(Dataset entries)
--- START ---
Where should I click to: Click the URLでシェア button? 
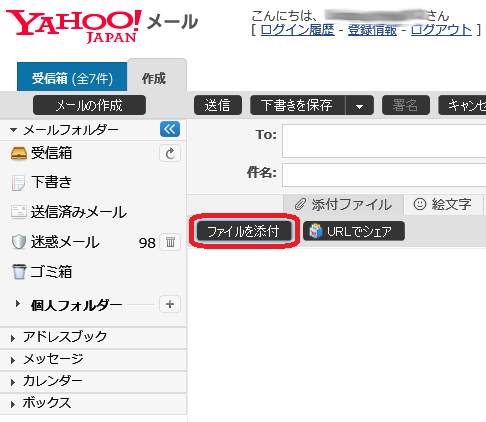[354, 231]
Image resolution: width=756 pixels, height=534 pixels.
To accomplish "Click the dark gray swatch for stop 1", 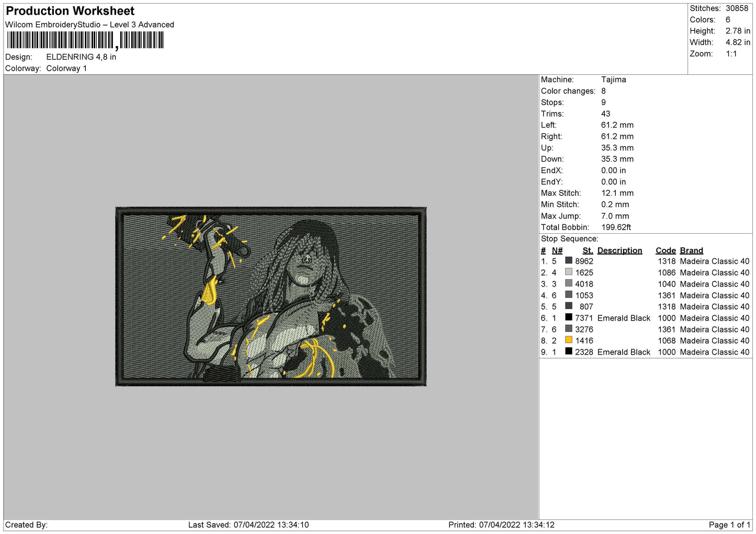I will 569,260.
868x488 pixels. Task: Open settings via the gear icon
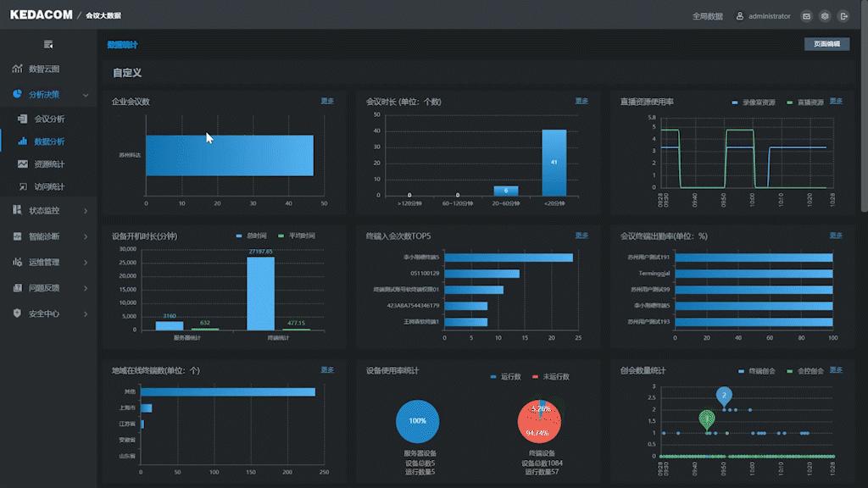[824, 16]
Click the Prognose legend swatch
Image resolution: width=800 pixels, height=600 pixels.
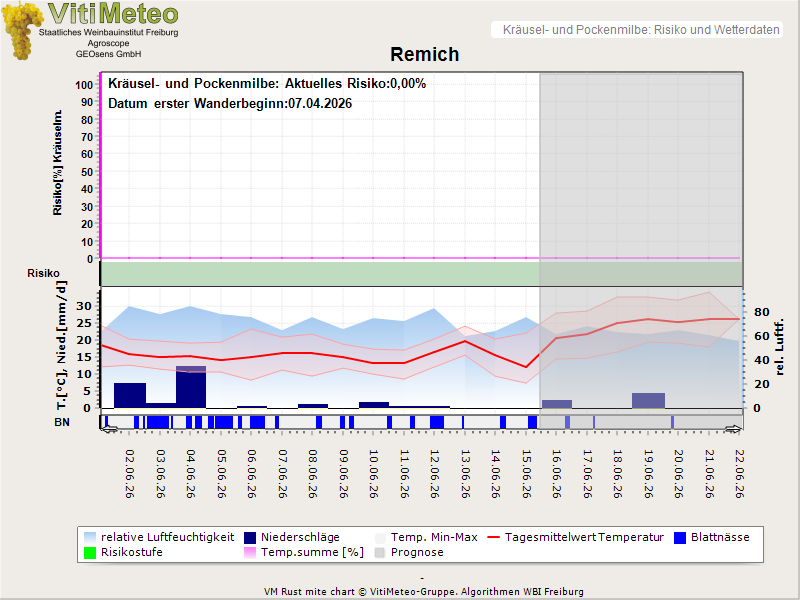tap(380, 553)

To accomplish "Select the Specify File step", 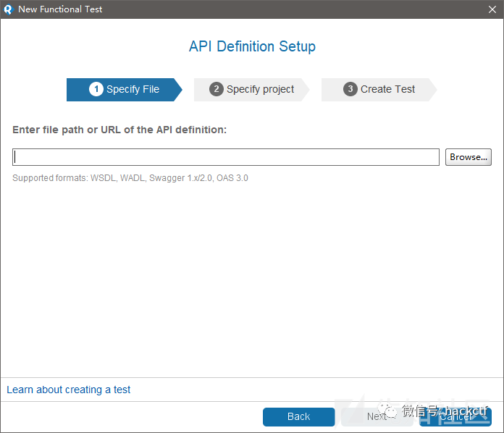I will [x=123, y=89].
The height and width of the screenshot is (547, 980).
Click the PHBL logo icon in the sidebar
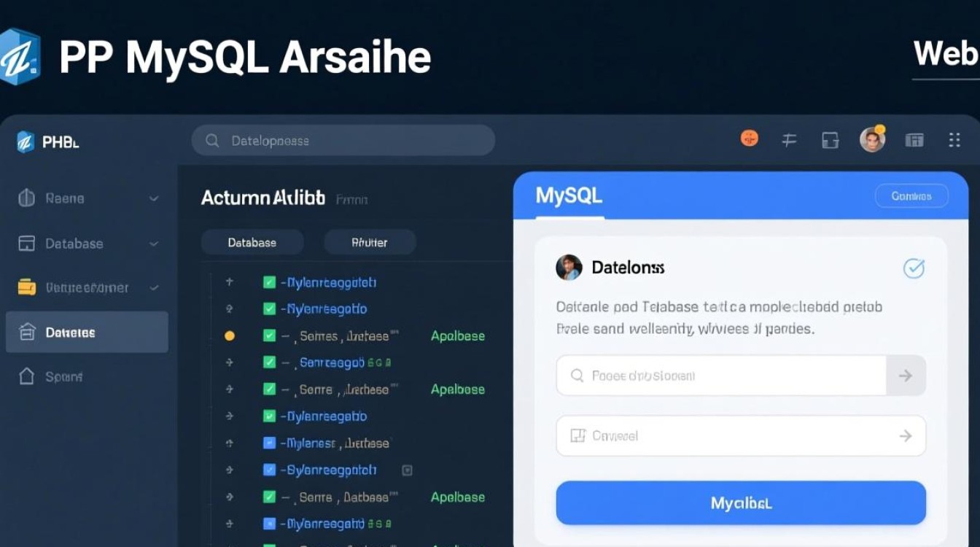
--- END ---
-- WHAT THE TASK ASKS --
Only lines from the one holding "The height and" through the last line of the entries above are wanted, both ends included, each retyped exactly; no pictures.

-- YOUR SOLUTION --
The height and width of the screenshot is (547, 980).
Click the PHBL logo icon in the sidebar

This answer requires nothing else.